A razão da alcunha do primo de João Horta reside no facto de trabalhar sempre de janela aberta, quer de verão, quer de Inverno, faça chuva ou sol, frio ou calor. O seu escritório fica instalado na sede da empresa, no piso térreo de uma grande vivenda, no Restelo, onde as rotinas há muito ganharam raízes. Trabalham ali dez pessoas e ele é invariavelmente o primeiro a chegar. Às oito em ponto lá está “o acalorado”, de janela aberta, voltado para o jardim público que cerca o quarteirão. A sua secretária, a menina Vanessa, que trabalha numa sala contígua ao gabinete do empresário, é sempre a segunda chegar, por volta das oito e meia. Os restantes empregados, que se dividem pelas instalações da sede, chegam pontualmente às nove da manhã.

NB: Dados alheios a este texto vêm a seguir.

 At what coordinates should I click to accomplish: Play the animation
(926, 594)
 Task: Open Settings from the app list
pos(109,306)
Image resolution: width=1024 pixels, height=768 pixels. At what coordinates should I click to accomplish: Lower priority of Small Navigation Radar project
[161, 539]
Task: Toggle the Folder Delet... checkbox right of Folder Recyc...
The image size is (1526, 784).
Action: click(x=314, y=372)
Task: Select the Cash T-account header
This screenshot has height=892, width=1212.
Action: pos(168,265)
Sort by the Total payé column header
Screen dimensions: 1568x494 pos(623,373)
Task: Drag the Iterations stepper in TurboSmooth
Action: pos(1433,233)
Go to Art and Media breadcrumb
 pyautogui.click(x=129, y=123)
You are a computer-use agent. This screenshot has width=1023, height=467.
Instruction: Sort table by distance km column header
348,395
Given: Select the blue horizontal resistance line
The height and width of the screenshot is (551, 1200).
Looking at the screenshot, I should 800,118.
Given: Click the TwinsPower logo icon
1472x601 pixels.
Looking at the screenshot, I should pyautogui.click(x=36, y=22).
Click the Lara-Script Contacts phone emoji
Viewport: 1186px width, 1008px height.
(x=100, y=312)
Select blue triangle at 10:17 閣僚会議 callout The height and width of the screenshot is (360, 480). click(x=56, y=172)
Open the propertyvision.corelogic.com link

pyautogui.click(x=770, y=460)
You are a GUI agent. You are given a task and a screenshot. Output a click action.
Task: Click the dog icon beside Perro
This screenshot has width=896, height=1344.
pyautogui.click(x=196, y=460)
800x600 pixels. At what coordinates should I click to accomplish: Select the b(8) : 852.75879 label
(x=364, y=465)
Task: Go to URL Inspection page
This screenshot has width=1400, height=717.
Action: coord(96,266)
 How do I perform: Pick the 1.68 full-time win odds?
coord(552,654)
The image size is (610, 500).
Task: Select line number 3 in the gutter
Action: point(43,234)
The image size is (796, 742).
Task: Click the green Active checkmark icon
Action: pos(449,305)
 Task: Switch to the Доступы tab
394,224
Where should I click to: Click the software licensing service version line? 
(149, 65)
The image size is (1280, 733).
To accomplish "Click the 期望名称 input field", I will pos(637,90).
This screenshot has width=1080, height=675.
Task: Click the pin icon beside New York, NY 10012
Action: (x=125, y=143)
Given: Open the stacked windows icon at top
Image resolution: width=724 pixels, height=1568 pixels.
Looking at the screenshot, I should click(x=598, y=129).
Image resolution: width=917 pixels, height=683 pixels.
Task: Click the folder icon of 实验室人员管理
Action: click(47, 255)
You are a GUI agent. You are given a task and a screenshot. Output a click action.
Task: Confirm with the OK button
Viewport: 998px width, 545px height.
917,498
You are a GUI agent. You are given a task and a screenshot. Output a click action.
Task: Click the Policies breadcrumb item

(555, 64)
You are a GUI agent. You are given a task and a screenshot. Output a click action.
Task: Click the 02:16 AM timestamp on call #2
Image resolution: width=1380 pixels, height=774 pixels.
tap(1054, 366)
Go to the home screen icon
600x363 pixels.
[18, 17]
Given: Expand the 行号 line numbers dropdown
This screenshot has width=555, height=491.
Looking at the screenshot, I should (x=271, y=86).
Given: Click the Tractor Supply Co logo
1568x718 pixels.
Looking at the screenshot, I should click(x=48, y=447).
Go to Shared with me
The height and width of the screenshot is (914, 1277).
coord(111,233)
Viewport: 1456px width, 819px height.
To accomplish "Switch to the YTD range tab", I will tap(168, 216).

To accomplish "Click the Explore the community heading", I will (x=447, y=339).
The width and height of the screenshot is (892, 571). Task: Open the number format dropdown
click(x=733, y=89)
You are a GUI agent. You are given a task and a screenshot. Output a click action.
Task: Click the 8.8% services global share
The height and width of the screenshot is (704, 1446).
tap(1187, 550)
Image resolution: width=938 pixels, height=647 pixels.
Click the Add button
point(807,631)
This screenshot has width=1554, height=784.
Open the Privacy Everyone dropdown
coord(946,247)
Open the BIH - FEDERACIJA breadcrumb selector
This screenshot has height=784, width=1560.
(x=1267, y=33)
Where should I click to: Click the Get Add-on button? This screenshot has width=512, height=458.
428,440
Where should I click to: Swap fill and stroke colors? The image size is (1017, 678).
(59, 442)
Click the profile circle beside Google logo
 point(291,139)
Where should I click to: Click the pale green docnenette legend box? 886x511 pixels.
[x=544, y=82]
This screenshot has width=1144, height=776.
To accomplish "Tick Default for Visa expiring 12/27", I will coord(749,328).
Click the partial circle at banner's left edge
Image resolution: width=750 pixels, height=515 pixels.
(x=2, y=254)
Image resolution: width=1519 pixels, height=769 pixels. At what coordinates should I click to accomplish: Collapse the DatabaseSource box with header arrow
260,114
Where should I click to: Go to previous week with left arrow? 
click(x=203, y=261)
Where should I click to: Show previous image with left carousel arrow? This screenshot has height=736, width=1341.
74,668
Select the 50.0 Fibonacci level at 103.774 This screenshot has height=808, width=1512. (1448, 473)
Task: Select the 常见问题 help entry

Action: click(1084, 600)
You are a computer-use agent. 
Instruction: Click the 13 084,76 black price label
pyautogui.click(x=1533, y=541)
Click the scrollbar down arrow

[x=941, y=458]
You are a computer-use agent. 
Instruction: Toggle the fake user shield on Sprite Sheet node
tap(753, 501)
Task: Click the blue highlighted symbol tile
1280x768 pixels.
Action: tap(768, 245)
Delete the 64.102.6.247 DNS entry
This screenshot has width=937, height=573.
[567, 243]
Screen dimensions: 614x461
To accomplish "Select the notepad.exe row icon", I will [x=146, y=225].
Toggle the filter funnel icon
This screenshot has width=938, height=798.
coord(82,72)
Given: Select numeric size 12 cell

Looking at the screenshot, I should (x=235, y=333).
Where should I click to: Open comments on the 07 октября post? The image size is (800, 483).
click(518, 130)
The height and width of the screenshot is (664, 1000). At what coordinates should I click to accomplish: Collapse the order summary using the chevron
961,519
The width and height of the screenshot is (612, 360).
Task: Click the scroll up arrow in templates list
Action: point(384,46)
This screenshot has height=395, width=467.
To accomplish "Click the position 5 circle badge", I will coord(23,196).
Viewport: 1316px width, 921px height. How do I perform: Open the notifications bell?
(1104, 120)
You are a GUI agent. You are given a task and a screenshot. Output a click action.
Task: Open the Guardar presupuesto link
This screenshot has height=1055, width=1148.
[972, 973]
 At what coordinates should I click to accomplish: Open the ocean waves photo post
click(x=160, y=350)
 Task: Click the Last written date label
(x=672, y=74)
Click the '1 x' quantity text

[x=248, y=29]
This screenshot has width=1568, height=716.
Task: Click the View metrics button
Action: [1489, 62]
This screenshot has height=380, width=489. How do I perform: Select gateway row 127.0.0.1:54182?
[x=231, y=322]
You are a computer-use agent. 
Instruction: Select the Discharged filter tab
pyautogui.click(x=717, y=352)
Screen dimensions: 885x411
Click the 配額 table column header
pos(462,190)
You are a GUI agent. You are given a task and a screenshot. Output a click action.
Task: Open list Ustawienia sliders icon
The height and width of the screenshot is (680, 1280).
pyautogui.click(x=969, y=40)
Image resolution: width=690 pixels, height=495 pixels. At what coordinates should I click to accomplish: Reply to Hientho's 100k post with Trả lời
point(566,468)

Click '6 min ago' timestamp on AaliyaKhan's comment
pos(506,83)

Horta chegou a casa de Smaluco por volta das sete da tarde. Este, depois de o ajudar a carregar meia dúzia de pesadas malas, até ao quarto andar onde mora, ficou a saber o que acontecera ao primo do amigo. Alguém tinha disparado sobre “o acalorado”. Horta estava ao telefone com o primo quando, de súbito, ouviu um disparo, seguido do barulho de um corpo a cair no chão. Depois fez-se um silêncio profundo. Ele tem a certeza das horas, porque nessa altura o Big-Ben soou e olhou para o relógio da torre. Eram oito da manhã. Telefonou logo para a Polícia Judiciária, e, duas horas mais tarde, deram-lhe conta da triste notícia. Apanhou o avião e, mal aterrou na Portela, seguiu para a PJ, onde estivera até há pouco tempo.
João Horta conseguiu recolher um relatório circunstanciado de tudo o que se passara durante o primeiro dia de investigações, documento que passou para as mãos de Smaluco. O inspector encarregado do caso era um velho amigo de ambos. Depois de um belo jantar regado com bom vinho, durante o qual mataram saudades de alguns momentos vividos o ano passado em terras de Sua Majestade, Horta adormeceu no sofá da sala e o seu amigo detective aproveitou para ler o relatório do crime do empresário “acalorado”. Estava lá tudo, tim-tim por tim-tim. Nada escapava ao inspector Bernardo. Ele era claro e exaustivo na elaboração dos seus relatórios e fora diversas vezes distinguido por essa razão. Tudo se passara da seguinte forma:
Após receber o telefonema de João Horta, a Judiciária seguiu de imediato para a sede da empresa, tendo chegado breves momentos antes da secretária de Ricardo Esteves. O empresário estava caído no chão do gabinete, atingido mortalmente por um tiro nas costas. O seu telefone pessoal de rede fixa, cujo número era apenas conhecido por meia dúzia de pessoas mais intimas, que estava colocado numa estante afastada uns metros da mesa de trabalho, junto à porta de entrada, encontrava-se fora do descanso, dependurado pelo fio. Não havia mais nada de interessante para a investigação, a não ser uma enorme poça de sangue que cobria a espessa alcatifa. Vanessa, que acompanhara a brigada da PJ, sentiu-se mal e desmaiou.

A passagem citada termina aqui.